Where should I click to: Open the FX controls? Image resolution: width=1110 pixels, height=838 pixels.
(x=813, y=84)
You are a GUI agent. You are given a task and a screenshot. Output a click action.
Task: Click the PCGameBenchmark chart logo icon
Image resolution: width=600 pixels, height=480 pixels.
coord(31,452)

---

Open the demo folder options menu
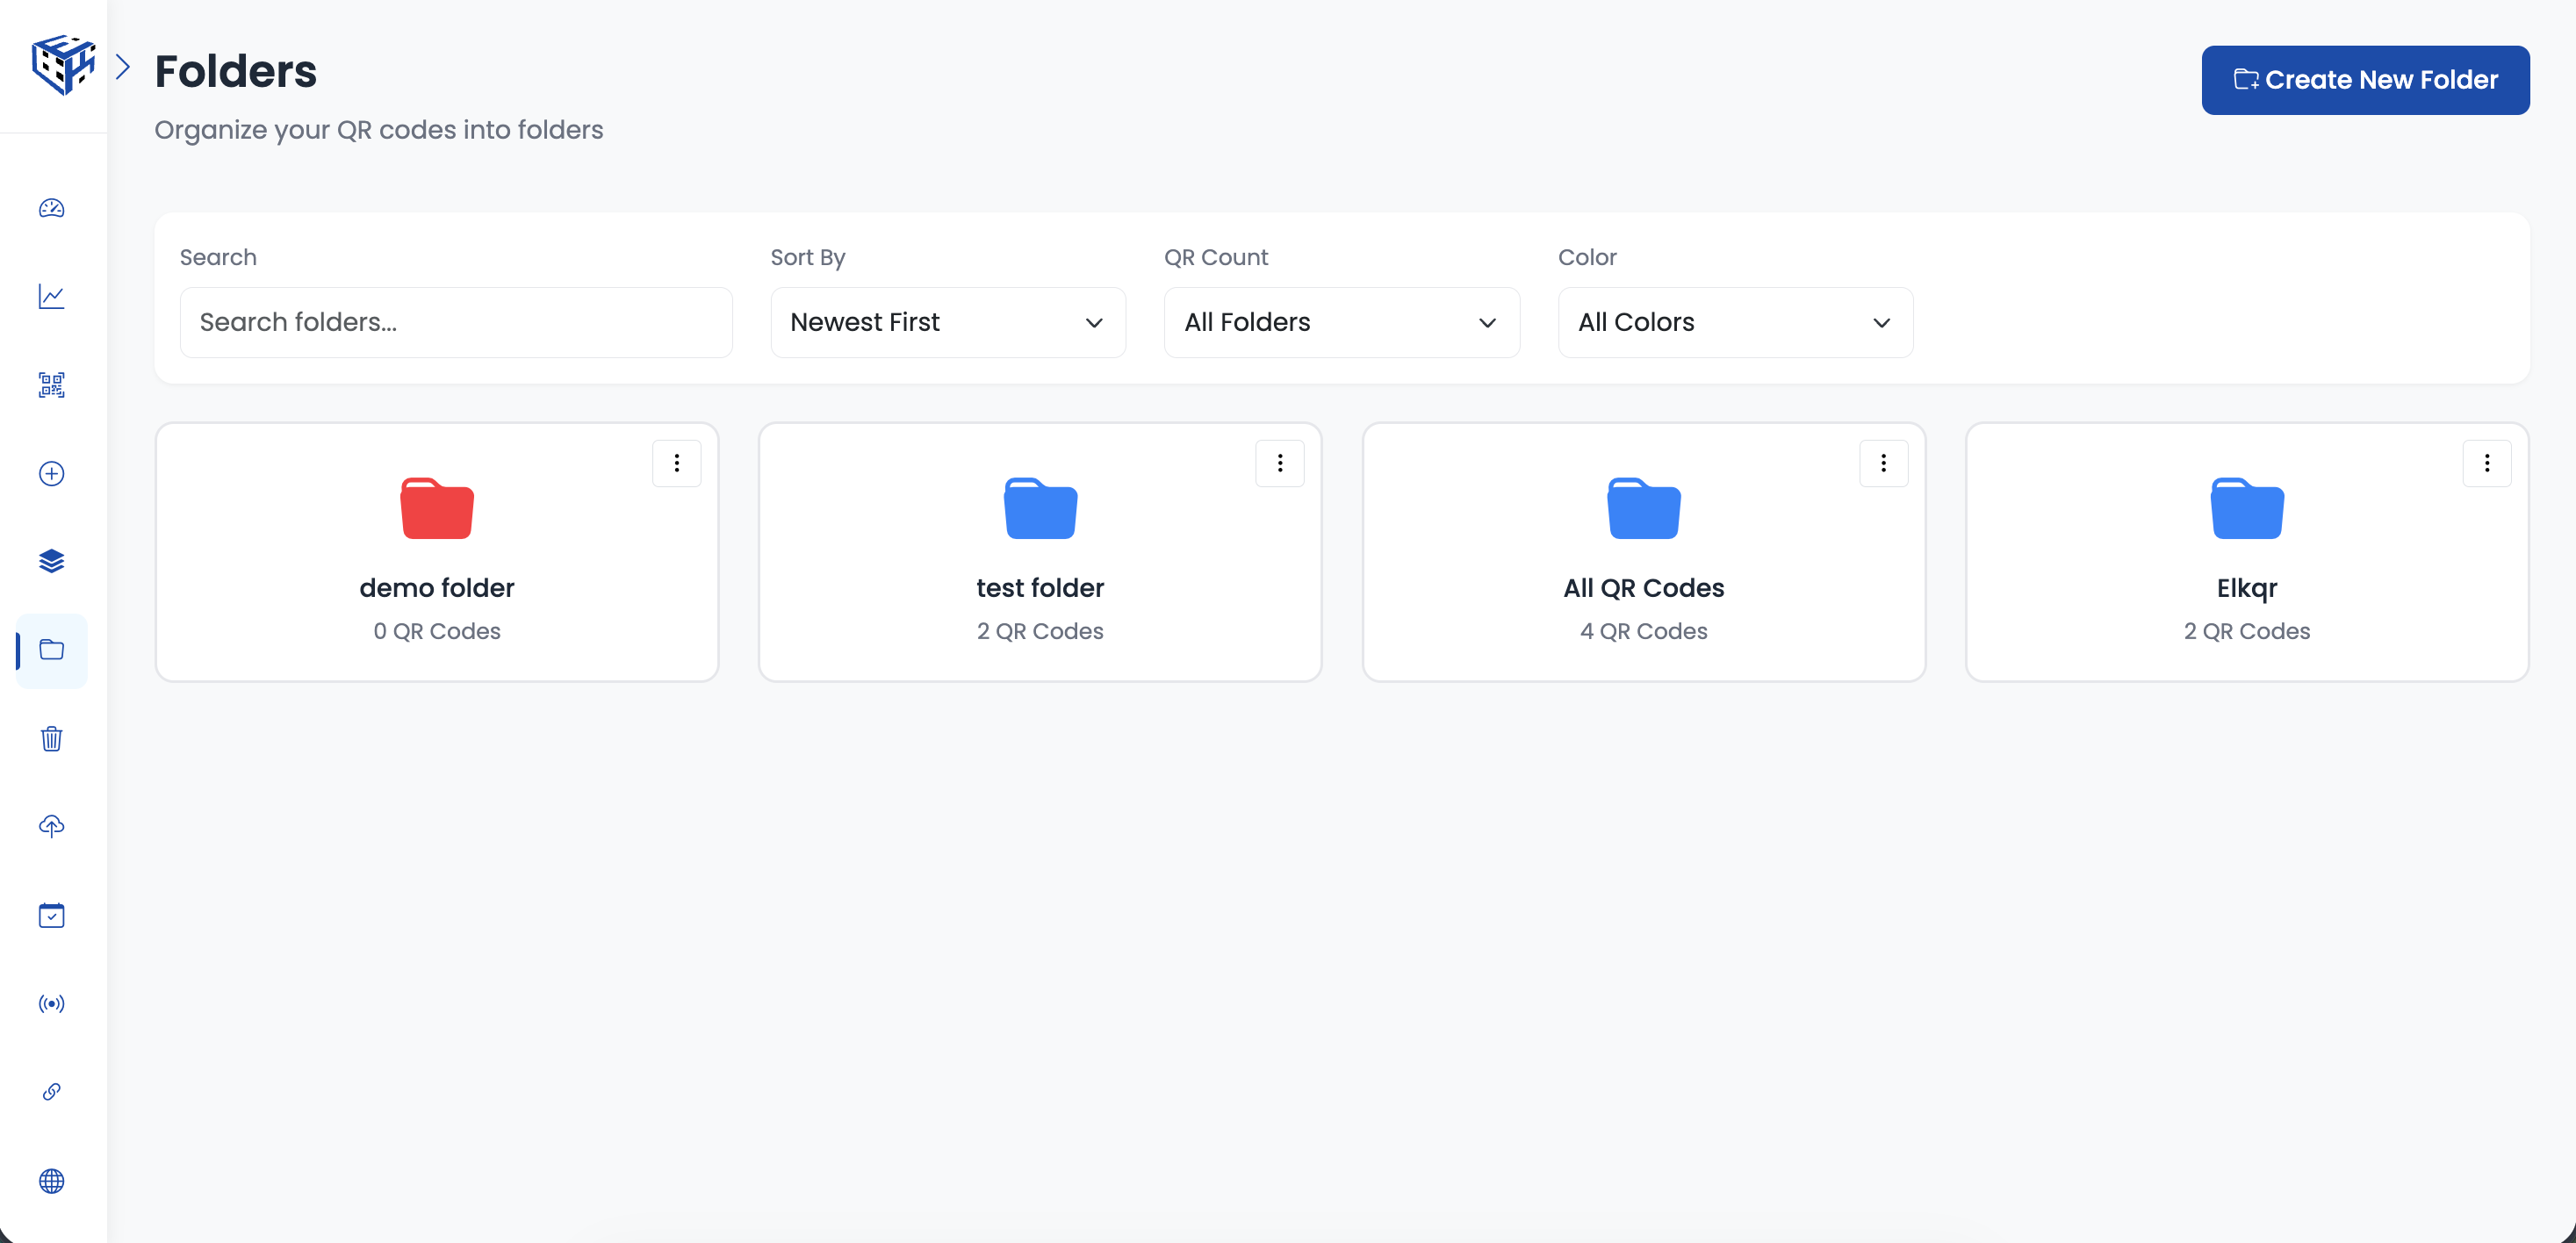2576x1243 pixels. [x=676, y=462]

- **EXERCISE DETAILS**
Retype the listing word for word, starting with the line that contains "Where should I" and going on through the line that contains "coord(31,452)".

- **COMPLETE ANSWER**
Where should I click to: Open the FX controls? Image resolution: width=1110 pixels, height=838 pixels.
(x=813, y=84)
You are a GUI agent. You are given a task and a screenshot. Output a click action.
Task: Click the PCGameBenchmark chart logo icon
Image resolution: width=600 pixels, height=480 pixels.
coord(31,452)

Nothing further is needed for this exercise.